Opening Salvo on The Emergent Church Movement
Monday, December 20, 2010 at 11:49AM | by
Otter Query:
I know that they generally don't believe in the inerrancy of or literal interpretation of scripture, but I am wondering about the soundness of their scholarship and interpretations.
It's a little too broad a term to generalize much.
And then too 500 years of Protestantism and 1500 years of Roman Catholicism and 2000 years of Church history haven't been able to entirely agree on what "good hermeneutics" are, so it's kind of tricky judging whether somebody else is interpreting badly.
Having disclaimed with all that, I think that it's less a scholarly movement than a pastoral one. There's little "scholarship" in defense of the emergent movement, which is much more a sort of response to exhaustion with the forms, habits, and failures of Protestantism (and usually an objection to Roman authoritarianism).

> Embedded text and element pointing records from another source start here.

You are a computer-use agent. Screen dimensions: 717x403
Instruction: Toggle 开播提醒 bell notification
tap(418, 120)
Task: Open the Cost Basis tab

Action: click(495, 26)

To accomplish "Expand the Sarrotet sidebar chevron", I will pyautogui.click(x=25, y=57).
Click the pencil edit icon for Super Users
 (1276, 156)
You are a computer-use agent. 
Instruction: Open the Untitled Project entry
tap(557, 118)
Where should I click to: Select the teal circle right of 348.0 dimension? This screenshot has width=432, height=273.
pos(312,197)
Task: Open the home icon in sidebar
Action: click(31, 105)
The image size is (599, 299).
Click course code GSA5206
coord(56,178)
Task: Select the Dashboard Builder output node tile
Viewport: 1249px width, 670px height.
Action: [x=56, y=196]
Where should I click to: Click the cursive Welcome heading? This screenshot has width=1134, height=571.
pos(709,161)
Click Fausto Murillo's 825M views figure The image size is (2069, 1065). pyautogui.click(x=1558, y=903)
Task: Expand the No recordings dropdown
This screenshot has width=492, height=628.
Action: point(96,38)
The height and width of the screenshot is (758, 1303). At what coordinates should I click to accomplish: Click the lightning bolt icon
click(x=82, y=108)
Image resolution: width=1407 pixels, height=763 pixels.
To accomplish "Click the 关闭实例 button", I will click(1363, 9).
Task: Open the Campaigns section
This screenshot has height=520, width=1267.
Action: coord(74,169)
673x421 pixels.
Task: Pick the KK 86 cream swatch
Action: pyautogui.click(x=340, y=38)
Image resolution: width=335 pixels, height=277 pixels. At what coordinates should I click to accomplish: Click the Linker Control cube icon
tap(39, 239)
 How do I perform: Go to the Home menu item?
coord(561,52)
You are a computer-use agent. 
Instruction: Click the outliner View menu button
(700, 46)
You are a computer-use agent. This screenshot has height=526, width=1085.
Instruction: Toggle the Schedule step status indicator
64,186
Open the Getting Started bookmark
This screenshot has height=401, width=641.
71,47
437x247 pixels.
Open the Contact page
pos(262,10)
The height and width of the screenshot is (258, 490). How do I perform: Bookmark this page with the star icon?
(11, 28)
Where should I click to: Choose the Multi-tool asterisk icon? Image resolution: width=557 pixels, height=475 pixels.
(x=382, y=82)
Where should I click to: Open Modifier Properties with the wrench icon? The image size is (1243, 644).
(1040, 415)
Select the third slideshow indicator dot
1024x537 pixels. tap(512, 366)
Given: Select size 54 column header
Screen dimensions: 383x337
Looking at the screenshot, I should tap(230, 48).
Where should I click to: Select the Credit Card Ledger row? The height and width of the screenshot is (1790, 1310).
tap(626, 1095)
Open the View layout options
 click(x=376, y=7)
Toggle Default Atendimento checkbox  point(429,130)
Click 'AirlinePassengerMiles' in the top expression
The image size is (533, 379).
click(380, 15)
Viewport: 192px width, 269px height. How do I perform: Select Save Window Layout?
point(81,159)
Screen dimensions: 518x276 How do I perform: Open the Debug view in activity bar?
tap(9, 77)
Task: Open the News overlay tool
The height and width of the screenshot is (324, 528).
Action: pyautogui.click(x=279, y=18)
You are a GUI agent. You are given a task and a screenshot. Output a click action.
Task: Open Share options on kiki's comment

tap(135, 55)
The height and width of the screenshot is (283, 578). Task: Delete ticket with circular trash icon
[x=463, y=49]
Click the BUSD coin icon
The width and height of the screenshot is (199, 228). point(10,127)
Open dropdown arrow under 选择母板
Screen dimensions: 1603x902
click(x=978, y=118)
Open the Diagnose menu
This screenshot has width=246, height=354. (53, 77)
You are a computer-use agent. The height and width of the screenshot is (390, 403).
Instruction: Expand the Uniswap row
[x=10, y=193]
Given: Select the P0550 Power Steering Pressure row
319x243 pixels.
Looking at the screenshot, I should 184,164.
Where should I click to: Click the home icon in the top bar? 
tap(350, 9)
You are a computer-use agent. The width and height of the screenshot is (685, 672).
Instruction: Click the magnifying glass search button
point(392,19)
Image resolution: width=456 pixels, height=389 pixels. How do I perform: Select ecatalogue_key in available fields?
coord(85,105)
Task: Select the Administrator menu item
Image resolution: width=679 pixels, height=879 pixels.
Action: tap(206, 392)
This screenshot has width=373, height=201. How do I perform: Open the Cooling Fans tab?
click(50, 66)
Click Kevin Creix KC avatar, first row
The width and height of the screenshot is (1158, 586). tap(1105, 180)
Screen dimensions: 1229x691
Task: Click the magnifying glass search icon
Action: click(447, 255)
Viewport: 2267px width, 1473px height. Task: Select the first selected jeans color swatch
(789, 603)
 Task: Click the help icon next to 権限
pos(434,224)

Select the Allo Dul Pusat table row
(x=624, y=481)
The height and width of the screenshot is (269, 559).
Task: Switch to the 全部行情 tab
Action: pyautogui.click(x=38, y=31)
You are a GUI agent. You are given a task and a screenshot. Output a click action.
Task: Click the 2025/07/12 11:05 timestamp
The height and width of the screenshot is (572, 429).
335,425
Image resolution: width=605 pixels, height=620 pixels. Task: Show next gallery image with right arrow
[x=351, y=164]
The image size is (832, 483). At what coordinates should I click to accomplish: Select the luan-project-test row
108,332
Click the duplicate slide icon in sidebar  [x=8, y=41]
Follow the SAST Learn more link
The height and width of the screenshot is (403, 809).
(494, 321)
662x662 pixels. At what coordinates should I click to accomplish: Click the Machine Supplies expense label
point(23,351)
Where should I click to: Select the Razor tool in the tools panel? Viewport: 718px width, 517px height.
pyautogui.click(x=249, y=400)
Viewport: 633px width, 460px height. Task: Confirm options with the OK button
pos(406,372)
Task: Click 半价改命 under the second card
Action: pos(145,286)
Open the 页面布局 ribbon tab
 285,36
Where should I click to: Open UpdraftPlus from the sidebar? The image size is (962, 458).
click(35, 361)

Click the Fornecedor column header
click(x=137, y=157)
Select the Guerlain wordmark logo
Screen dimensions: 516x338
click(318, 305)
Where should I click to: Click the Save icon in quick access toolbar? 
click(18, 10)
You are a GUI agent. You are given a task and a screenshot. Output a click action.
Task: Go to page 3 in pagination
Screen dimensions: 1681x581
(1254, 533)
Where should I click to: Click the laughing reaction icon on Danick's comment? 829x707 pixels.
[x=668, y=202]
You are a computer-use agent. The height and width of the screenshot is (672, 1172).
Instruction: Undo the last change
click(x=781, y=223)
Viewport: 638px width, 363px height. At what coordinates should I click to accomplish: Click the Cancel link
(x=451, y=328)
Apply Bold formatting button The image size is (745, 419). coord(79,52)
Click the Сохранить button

More generally, emergentism reflects exhaustion with modernist, absolute modes of thinking that apply only very uneasily to scripture. So your question's reference to "inerrancy" and "literal interpretation" are sort of important here: it's not exactly that they "don't believe" in such things as they seek to articulate scripture without reference to those rather rigid categories.
The term "Emergent" is not terribly helpful... very few people would answer "Here!" if you shouted, "Any emergents in the audience tonight?"
But in general they draw on ideas of Brian McLaren, the guru of emergentism. You can find emergent-friendly stuff in the work of Rob Bell and Peter Rollins also.